## The task
Write the data below out again, with each line matching the original.

* * * * * * *

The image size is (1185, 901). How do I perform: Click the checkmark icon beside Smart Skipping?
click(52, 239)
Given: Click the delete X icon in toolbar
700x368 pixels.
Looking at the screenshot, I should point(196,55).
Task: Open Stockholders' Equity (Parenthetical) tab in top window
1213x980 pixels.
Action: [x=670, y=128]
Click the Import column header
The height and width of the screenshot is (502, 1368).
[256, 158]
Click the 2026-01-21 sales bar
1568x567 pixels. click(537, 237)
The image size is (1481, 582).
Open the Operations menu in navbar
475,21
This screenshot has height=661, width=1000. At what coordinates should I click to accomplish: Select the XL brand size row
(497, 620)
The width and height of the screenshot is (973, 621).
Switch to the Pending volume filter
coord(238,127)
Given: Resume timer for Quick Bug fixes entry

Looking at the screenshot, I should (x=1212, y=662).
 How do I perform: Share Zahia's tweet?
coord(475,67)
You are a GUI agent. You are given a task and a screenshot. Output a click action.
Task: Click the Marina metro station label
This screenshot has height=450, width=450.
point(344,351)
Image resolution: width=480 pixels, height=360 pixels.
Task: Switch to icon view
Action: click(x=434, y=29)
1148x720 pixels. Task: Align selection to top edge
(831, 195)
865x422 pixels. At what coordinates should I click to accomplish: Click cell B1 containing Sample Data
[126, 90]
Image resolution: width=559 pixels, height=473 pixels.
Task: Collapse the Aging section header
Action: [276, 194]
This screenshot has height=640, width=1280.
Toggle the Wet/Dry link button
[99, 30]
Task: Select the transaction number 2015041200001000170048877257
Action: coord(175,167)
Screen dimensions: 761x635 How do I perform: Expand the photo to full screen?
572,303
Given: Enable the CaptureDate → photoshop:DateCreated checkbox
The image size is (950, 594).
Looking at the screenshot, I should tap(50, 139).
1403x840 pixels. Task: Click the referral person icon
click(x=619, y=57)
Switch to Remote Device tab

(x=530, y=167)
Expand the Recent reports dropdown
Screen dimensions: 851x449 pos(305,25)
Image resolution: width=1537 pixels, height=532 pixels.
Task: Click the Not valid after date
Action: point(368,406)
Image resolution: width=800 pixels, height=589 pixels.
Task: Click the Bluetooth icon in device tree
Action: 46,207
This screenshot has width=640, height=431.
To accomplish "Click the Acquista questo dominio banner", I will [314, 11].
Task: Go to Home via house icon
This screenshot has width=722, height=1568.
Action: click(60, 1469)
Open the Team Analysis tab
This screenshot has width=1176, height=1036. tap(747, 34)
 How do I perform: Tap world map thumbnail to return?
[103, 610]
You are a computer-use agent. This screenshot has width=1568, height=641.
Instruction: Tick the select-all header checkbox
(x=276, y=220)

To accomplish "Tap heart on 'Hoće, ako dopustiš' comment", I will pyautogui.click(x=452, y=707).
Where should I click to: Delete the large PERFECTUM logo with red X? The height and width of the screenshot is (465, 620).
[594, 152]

* * * * * * *

## Exercise output
The image size is (1185, 901). How do I perform: Click the checkmark icon beside Smart Skipping?
click(52, 239)
Given: Click the delete X icon in toolbar
700x368 pixels.
Looking at the screenshot, I should point(196,55).
Task: Open Stockholders' Equity (Parenthetical) tab in top window
1213x980 pixels.
Action: [x=670, y=128]
Click the Import column header
The height and width of the screenshot is (502, 1368).
[256, 158]
Click the 2026-01-21 sales bar
1568x567 pixels. click(537, 237)
The image size is (1481, 582).
Open the Operations menu in navbar
475,21
This screenshot has height=661, width=1000. At what coordinates should I click to accomplish: Select the XL brand size row
(497, 620)
The width and height of the screenshot is (973, 621).
Switch to the Pending volume filter
coord(238,127)
Given: Resume timer for Quick Bug fixes entry

Looking at the screenshot, I should (x=1212, y=662).
 How do I perform: Share Zahia's tweet?
coord(475,67)
You are a GUI agent. You are given a task and a screenshot. Output a click action.
Task: Click the Marina metro station label
This screenshot has height=450, width=450.
point(344,351)
Image resolution: width=480 pixels, height=360 pixels.
Task: Switch to icon view
Action: click(x=434, y=29)
1148x720 pixels. Task: Align selection to top edge
(831, 195)
865x422 pixels. At what coordinates should I click to accomplish: Click cell B1 containing Sample Data
[126, 90]
Image resolution: width=559 pixels, height=473 pixels.
Task: Collapse the Aging section header
Action: [276, 194]
This screenshot has height=640, width=1280.
Toggle the Wet/Dry link button
[99, 30]
Task: Select the transaction number 2015041200001000170048877257
Action: coord(175,167)
Screen dimensions: 761x635 How do I perform: Expand the photo to full screen?
572,303
Given: Enable the CaptureDate → photoshop:DateCreated checkbox
The image size is (950, 594).
Looking at the screenshot, I should tap(50, 139).
1403x840 pixels. Task: Click the referral person icon
click(x=619, y=57)
Switch to Remote Device tab

(x=530, y=167)
Expand the Recent reports dropdown
Screen dimensions: 851x449 pos(305,25)
Image resolution: width=1537 pixels, height=532 pixels.
Task: Click the Not valid after date
Action: point(368,406)
Image resolution: width=800 pixels, height=589 pixels.
Task: Click the Bluetooth icon in device tree
Action: 46,207
This screenshot has width=640, height=431.
To accomplish "Click the Acquista questo dominio banner", I will [314, 11].
Task: Go to Home via house icon
This screenshot has width=722, height=1568.
Action: click(60, 1469)
Open the Team Analysis tab
This screenshot has width=1176, height=1036. tap(747, 34)
 How do I perform: Tap world map thumbnail to return?
[103, 610]
You are a computer-use agent. This screenshot has width=1568, height=641.
Instruction: Tick the select-all header checkbox
(x=276, y=220)

To accomplish "Tap heart on 'Hoće, ako dopustiš' comment", I will pyautogui.click(x=452, y=707).
Where should I click to: Delete the large PERFECTUM logo with red X? The height and width of the screenshot is (465, 620).
[594, 152]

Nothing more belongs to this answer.